Paul tourna la poignée de la porte et entra dans la pièce. Il vit que c’était une sorte de vestiaire. Debout, à l’extrémité d’une table sur laquelle des rafraîchissements avaient été servis, était l’Oiseau Bleu. À l’autre extrémité de la table et faisant face à la jeune fille, était Anatole Chanty : sur le visage de ce dernier s’étalait un sourire niais. La bouche en cœur, Chanty faisait, c’était évident, des efforts pour se rendre irrésistible.

À l’arrivée de Paul, l’Oiseau Bleu avait levé les yeux, et le jeune homme vit qu’elle l’avait reconnu, car un expression de soulagement parut sur ses traits. Anatole Chanty tournait le dos à la porte.

— Est-ce que vraiment vous refusez mon escorte, Mlle l’Oiseau Bleu ? demandait Anatole, d’un ton quelque peu gouailleur.

— Je vous ai demandé de sortir, Monsieur, répondit la jeune chanteuse.

— Sortir ? Non pas ! Je vais m’asseoir ici et attendre que vous ayez changé d’idée ; voilà !

Mais il n’eut pas le temps de s’asseoir, car, en un clin d’œil, Paul arrivait auprès de lui, et l’ayant soulevé de terre, le secouait par le collet, comme s’il eut été un chat.

Un frais éclat de rire retentit : c’était si comique aussi de voir malmener ainsi le jeune rustre, que l’Oiseau Bleu n’avait pu retenir son hilarité.

Lorsque Paul eut secoué Anatole Chanty à son goût, c’est-à-dire jusqu’à ce que les dents de celui-ci eussent claqué comme des castagnettes, il le remit par terre.

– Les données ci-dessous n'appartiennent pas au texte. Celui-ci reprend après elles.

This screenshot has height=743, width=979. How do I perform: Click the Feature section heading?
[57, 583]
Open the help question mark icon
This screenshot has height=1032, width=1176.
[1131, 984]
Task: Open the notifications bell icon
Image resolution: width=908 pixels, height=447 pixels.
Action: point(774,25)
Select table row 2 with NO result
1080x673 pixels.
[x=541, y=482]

Chanty, rouge de colère, et aussi probablement, à moitié suffoqué, s’avança vers Paul Fiermont, les poings serrés, « de vrais poings de jeune demoiselle », eut dit Paul.

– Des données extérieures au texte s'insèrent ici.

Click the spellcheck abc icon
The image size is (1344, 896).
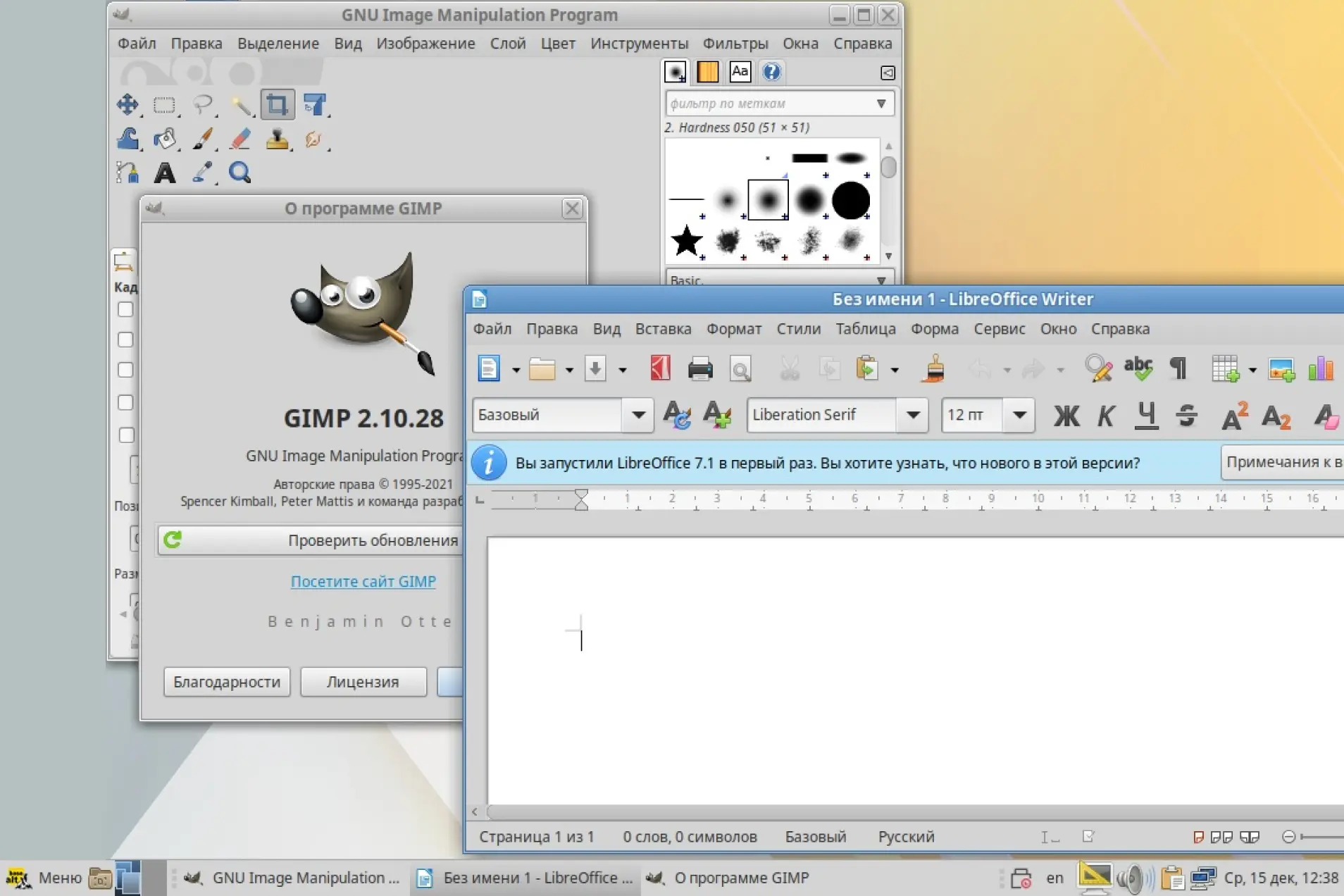coord(1138,369)
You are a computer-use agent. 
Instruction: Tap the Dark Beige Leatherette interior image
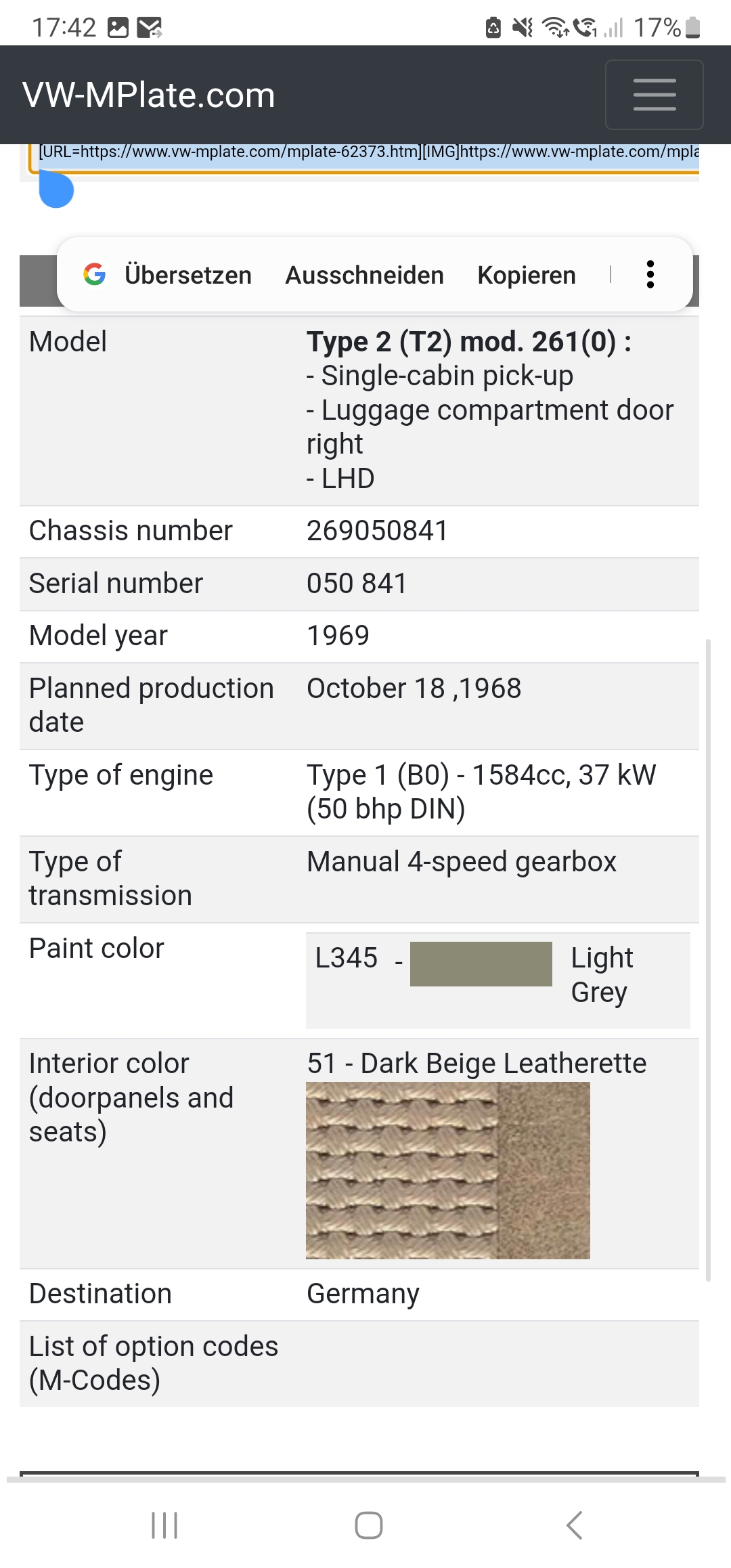tap(447, 1170)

— Ah ! fit-il, en apercevant à qui il avait eu affaire. Tiens ! ajouta-t-il, c’est vous, Monsieur l’aventurier ?

— Oui, c’est moi ! répondit Paul.

— Vous vous faites, à ce que je vois, le champion de l’Oiseau Bleu…

— Sortez ! dit simplement Paul, en désignant la porte.

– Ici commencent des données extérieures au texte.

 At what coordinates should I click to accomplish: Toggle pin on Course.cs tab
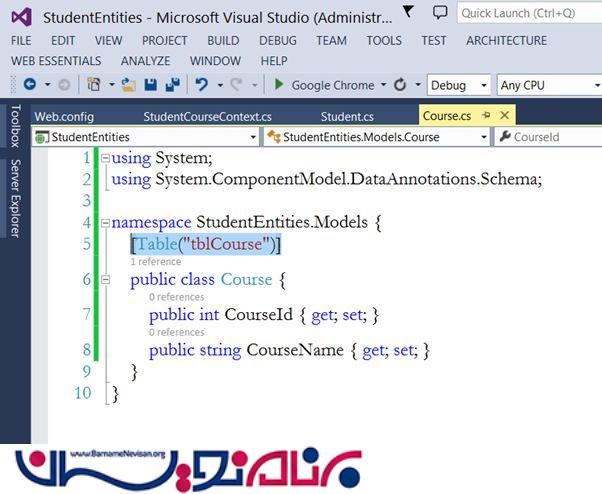(x=487, y=116)
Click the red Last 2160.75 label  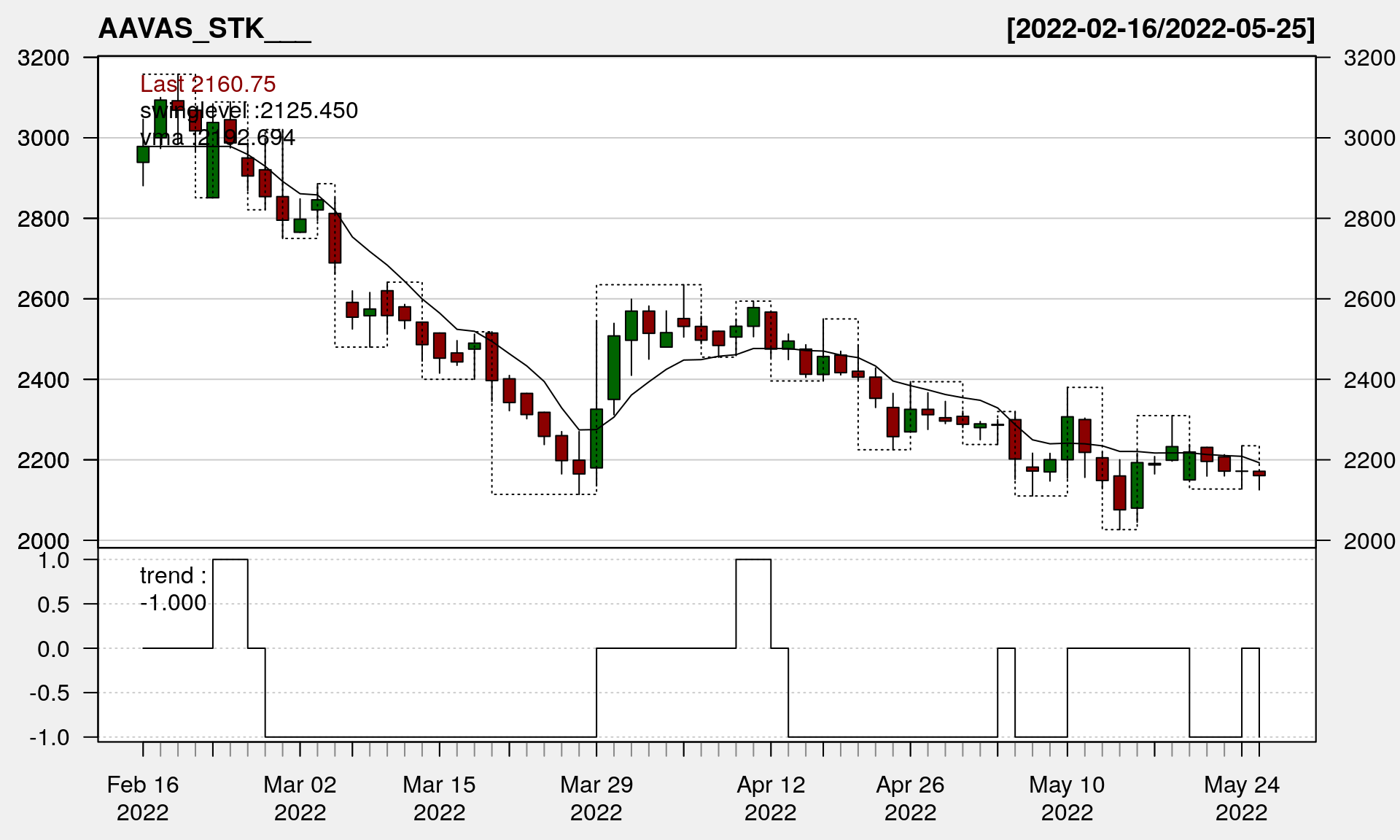(x=208, y=84)
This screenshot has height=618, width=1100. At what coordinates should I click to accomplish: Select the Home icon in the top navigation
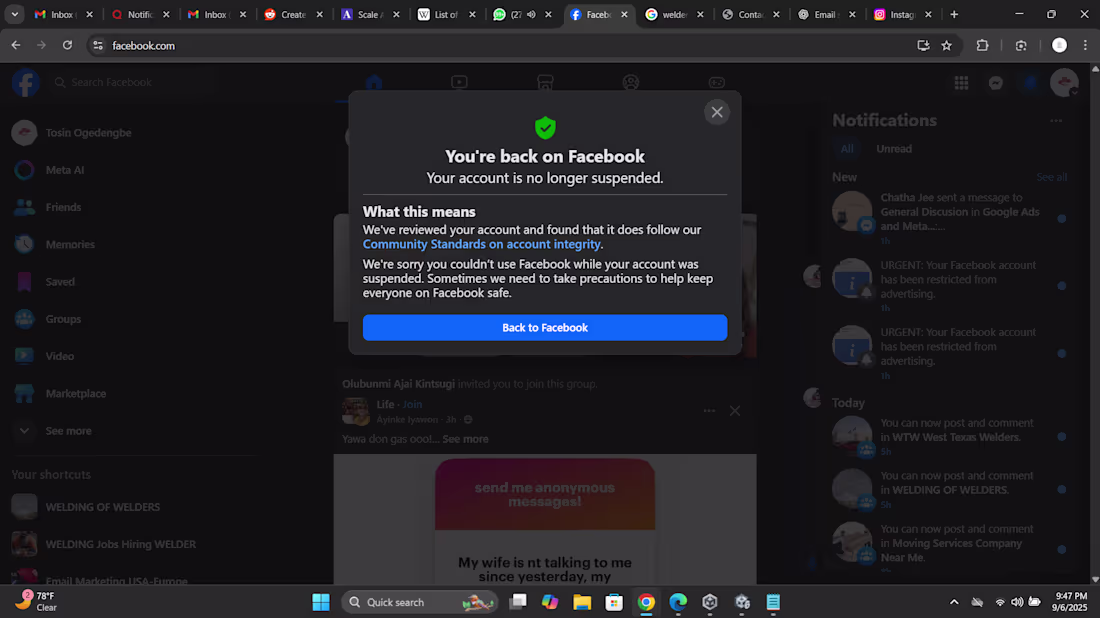pyautogui.click(x=373, y=83)
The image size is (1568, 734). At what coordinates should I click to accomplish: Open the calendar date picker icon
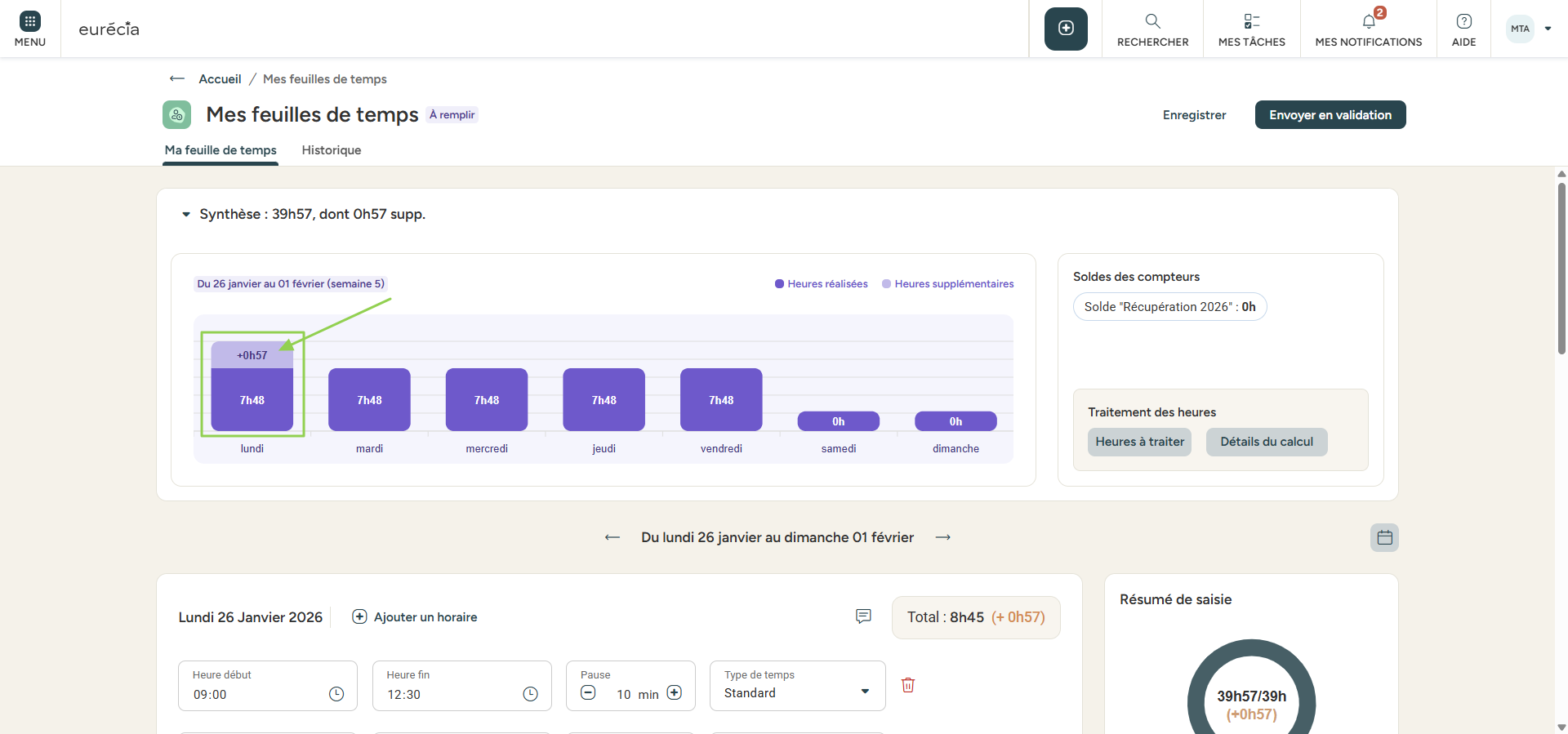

— Eh ! bien, non, je ne sortirai pas, entendez-vous, Monsieur l’aventurier ? Du moins, je ne sortirai d’ici que quand ça me plaira.

— La porte est ouverte ; sortez ! répéta Paul.

— Je viens de vous dire, je ne sortirai pas, Monsieur l’aventurier, redit Anatole, convaincu qu’il était, de lancer la plus grande des injures à Paul Fiermont en le nommant ainsi.

Anatole Chanty se dirigea vers le fond de la pièce, où était une fenêtre entr’ouverte, car, malgré qu’on fut en hiver, il faisait une chaleur presqu’intolérable dans toutes les pièces de l’auberge.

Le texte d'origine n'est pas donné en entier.